**Directions**:
Go through each line of the records below and count those with the word "height". Give only the count.

**Data to examine**:
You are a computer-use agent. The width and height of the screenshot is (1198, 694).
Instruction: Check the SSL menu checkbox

---

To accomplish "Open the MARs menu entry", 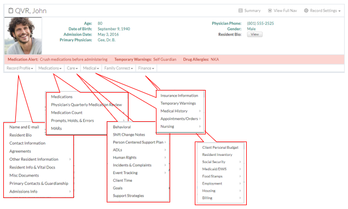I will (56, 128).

---

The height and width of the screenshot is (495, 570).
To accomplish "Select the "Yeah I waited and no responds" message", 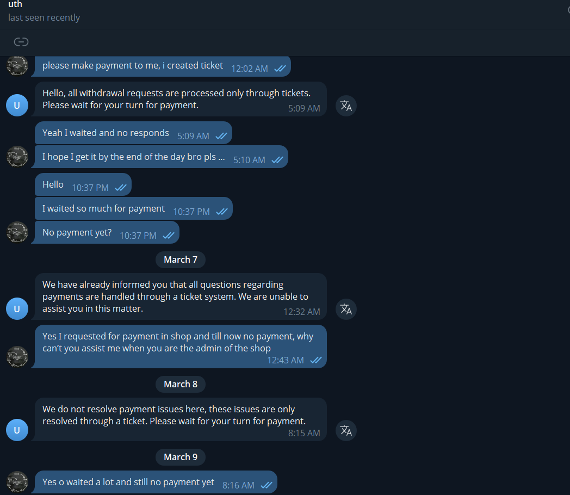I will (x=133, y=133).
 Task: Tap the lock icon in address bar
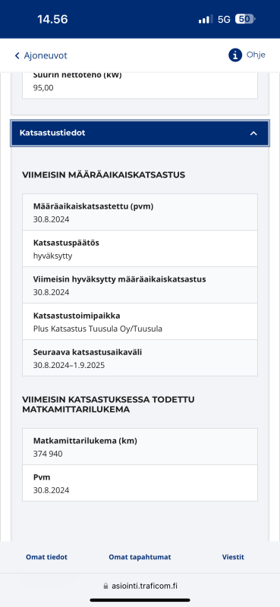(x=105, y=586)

**Solution**:
2